*** Opening ENTRIES PROVIDED ***

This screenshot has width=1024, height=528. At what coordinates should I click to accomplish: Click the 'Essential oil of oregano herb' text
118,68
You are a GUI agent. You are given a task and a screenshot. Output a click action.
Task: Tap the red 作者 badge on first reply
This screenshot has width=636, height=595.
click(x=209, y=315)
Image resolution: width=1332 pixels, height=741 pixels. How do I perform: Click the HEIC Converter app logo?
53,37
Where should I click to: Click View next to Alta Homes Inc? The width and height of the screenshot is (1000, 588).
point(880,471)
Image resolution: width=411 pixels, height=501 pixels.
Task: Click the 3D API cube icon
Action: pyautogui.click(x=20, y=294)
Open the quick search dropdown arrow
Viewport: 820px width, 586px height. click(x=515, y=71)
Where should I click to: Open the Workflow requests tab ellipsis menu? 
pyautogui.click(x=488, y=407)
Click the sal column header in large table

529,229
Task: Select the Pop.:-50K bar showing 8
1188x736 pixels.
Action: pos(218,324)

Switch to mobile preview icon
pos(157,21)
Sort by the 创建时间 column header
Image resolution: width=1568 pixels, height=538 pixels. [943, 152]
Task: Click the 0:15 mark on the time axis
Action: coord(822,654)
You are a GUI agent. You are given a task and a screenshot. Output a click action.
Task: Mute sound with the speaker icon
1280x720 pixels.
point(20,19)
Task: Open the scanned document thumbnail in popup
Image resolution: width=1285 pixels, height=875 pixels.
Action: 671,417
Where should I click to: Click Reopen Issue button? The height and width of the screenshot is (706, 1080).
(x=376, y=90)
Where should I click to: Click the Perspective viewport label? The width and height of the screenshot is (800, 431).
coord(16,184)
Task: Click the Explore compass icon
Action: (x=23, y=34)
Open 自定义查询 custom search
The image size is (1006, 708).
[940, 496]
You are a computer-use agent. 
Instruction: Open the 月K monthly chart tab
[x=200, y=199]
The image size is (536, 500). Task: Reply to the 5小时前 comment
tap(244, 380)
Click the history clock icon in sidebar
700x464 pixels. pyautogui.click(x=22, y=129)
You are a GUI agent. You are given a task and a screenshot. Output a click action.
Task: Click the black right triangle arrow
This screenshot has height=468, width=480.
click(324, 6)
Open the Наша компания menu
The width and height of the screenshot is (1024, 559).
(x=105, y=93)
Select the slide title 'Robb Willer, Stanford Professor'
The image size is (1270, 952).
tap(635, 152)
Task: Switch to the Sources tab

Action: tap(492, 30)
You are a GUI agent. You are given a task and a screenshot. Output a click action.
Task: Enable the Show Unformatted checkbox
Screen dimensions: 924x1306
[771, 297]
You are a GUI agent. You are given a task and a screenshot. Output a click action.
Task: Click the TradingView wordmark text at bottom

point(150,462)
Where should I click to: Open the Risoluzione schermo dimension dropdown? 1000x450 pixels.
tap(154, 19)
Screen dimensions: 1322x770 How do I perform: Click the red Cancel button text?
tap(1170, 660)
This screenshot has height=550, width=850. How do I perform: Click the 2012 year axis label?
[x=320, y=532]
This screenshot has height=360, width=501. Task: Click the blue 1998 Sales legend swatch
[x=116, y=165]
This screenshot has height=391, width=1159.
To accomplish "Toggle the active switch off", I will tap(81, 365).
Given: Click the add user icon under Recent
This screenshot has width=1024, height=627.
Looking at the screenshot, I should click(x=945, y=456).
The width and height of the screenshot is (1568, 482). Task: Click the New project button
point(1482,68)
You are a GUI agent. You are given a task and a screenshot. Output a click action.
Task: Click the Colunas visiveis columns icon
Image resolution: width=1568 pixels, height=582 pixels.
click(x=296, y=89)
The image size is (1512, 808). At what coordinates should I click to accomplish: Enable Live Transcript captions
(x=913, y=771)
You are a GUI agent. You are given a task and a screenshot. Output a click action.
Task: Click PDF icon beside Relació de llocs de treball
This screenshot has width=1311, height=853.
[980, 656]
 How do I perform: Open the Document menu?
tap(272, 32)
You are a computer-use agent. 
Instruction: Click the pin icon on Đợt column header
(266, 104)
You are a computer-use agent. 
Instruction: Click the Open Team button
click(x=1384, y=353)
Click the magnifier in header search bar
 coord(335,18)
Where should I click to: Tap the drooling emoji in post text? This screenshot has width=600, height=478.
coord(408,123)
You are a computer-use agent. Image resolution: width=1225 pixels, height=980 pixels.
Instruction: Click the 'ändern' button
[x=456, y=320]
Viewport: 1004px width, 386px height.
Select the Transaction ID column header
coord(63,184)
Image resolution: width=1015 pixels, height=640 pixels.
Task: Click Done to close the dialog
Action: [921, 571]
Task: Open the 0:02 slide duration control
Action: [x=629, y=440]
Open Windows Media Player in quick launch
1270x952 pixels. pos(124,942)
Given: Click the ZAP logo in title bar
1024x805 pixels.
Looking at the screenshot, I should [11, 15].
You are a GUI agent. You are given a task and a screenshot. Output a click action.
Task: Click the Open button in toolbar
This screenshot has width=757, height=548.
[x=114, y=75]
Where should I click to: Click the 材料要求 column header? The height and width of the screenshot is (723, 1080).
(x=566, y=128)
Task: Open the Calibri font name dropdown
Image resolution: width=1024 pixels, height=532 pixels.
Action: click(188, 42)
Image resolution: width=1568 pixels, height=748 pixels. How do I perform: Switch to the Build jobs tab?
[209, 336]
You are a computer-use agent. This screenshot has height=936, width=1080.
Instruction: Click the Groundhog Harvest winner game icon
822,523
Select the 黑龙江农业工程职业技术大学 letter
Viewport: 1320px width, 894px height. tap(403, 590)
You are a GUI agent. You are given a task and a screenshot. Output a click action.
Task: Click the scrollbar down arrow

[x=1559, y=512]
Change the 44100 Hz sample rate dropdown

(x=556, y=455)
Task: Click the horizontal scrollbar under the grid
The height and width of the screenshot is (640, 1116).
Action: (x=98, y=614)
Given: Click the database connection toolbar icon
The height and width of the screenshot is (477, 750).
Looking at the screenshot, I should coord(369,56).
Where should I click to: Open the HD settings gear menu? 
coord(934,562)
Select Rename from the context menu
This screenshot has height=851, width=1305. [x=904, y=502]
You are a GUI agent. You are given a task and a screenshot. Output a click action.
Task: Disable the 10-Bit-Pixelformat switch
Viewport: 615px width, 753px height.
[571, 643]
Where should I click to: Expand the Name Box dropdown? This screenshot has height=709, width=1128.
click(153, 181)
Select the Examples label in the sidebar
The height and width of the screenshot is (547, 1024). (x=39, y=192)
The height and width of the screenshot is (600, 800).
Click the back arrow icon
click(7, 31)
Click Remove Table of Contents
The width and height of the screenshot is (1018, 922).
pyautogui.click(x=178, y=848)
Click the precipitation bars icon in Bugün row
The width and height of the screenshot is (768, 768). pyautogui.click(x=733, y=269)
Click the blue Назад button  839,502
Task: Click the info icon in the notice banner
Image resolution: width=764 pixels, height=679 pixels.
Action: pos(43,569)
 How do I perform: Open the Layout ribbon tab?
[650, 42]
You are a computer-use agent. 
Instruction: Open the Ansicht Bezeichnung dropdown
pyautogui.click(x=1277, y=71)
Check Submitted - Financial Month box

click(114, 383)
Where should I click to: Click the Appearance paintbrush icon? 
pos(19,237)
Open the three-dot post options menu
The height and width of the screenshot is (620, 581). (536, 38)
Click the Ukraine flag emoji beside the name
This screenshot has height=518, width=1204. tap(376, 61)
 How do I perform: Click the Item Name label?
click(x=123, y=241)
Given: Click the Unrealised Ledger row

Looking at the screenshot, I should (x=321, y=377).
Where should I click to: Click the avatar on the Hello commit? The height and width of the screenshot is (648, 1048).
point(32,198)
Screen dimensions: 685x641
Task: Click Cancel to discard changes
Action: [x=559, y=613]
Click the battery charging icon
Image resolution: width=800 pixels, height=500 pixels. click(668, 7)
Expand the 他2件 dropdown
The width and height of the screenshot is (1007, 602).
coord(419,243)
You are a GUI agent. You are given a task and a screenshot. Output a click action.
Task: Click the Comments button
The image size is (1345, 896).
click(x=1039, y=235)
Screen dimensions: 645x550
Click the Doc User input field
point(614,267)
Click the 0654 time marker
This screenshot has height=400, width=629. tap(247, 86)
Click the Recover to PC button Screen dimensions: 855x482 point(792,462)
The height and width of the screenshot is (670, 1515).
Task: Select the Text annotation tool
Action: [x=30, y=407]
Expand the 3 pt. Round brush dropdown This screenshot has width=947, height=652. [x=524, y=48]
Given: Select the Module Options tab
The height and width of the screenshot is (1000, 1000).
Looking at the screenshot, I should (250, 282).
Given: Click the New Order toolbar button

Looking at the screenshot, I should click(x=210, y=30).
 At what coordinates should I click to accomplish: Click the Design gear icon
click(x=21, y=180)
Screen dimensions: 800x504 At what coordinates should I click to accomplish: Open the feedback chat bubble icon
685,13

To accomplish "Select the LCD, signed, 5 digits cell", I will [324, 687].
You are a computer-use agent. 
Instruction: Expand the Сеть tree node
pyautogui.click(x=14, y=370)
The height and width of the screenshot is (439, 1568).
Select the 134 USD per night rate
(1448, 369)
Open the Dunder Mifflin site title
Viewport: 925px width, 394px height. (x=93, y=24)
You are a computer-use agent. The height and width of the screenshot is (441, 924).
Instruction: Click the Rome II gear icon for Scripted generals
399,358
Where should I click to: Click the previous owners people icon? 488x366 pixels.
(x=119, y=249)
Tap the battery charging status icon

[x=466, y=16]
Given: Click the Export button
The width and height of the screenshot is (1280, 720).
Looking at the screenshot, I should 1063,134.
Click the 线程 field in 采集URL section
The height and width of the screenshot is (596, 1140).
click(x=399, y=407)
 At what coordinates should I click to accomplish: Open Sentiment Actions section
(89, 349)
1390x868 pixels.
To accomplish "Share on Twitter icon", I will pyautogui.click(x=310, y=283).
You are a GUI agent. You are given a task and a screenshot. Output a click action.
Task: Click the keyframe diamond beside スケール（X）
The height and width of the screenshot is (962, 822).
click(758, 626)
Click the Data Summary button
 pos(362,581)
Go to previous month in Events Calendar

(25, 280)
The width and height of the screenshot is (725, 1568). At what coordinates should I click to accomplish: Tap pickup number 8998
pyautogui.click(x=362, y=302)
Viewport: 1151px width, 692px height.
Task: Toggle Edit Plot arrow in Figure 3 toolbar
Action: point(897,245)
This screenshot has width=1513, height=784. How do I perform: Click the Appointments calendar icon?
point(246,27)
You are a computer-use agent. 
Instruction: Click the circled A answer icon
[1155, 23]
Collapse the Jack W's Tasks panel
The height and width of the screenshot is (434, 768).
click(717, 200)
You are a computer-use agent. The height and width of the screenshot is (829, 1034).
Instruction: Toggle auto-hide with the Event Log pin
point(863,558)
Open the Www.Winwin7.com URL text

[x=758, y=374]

*** Closing ENTRIES PROVIDED ***

# EXERCISE
Look above for the line containing "Task: Select the Pop.:-50K bar showing 8" and the line containing "Task: Open the scanned". Transcribe both, with the lines between them, exactly.

# WRITTEN RESPONSE
Task: Select the Pop.:-50K bar showing 8
1188x736 pixels.
Action: pos(218,324)

Switch to mobile preview icon
pos(157,21)
Sort by the 创建时间 column header
Image resolution: width=1568 pixels, height=538 pixels. [943, 152]
Task: Click the 0:15 mark on the time axis
Action: coord(822,654)
You are a GUI agent. You are given a task and a screenshot. Output a click action.
Task: Mute sound with the speaker icon
1280x720 pixels.
point(20,19)
Task: Open the scanned document thumbnail in popup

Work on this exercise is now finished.